Data excerpts:

──────────

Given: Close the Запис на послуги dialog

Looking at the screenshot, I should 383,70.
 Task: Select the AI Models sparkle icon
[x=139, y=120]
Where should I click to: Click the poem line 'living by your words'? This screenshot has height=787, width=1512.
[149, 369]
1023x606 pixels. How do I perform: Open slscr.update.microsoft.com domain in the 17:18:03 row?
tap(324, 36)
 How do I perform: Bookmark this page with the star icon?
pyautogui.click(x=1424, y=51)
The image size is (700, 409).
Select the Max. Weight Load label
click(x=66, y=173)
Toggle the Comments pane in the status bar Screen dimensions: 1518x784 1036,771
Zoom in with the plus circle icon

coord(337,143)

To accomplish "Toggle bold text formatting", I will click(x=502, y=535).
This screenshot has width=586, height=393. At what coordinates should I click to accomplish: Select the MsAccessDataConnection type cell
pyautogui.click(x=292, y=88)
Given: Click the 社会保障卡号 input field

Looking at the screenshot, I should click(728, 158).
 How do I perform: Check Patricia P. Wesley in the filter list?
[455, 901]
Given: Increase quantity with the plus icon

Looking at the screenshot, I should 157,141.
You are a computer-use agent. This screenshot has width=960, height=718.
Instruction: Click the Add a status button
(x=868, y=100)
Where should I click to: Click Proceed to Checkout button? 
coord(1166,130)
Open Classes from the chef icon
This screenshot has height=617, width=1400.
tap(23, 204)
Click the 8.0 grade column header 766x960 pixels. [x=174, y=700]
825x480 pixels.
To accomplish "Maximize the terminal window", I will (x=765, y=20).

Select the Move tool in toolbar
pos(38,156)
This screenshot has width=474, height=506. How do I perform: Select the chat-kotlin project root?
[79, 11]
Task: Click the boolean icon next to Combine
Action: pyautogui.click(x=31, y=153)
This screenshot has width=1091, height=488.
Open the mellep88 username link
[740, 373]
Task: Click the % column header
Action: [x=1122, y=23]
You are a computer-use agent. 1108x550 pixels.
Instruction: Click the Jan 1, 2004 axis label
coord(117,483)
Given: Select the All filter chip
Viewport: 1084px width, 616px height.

──────────

** Task item **
An exact transcription of the entries is needed, complete to the final line.

** Answer to the problem **
Given: Close the Запис на послуги dialog

Looking at the screenshot, I should 383,70.
 Task: Select the AI Models sparkle icon
[x=139, y=120]
Where should I click to: Click the poem line 'living by your words'? This screenshot has height=787, width=1512.
[149, 369]
1023x606 pixels. How do I perform: Open slscr.update.microsoft.com domain in the 17:18:03 row?
tap(324, 36)
 How do I perform: Bookmark this page with the star icon?
pyautogui.click(x=1424, y=51)
The image size is (700, 409).
Select the Max. Weight Load label
click(x=66, y=173)
Toggle the Comments pane in the status bar Screen dimensions: 1518x784 1036,771
Zoom in with the plus circle icon

coord(337,143)

To accomplish "Toggle bold text formatting", I will click(x=502, y=535).
This screenshot has width=586, height=393. At what coordinates should I click to accomplish: Select the MsAccessDataConnection type cell
pyautogui.click(x=292, y=88)
Given: Click the 社会保障卡号 input field

Looking at the screenshot, I should click(728, 158).
 How do I perform: Check Patricia P. Wesley in the filter list?
[455, 901]
Given: Increase quantity with the plus icon

Looking at the screenshot, I should 157,141.
You are a computer-use agent. This screenshot has width=960, height=718.
Instruction: Click the Add a status button
(x=868, y=100)
Where should I click to: Click Proceed to Checkout button? 
coord(1166,130)
Open Classes from the chef icon
This screenshot has height=617, width=1400.
tap(23, 204)
Click the 8.0 grade column header 766x960 pixels. [x=174, y=700]
825x480 pixels.
To accomplish "Maximize the terminal window", I will (x=765, y=20).

Select the Move tool in toolbar
pos(38,156)
This screenshot has width=474, height=506. How do I perform: Select the chat-kotlin project root?
[79, 11]
Task: Click the boolean icon next to Combine
Action: pyautogui.click(x=31, y=153)
This screenshot has width=1091, height=488.
Open the mellep88 username link
[740, 373]
Task: Click the % column header
Action: [x=1122, y=23]
You are a computer-use agent. 1108x550 pixels.
Instruction: Click the Jan 1, 2004 axis label
coord(117,483)
Given: Select the All filter chip
Viewport: 1084px width, 616px height.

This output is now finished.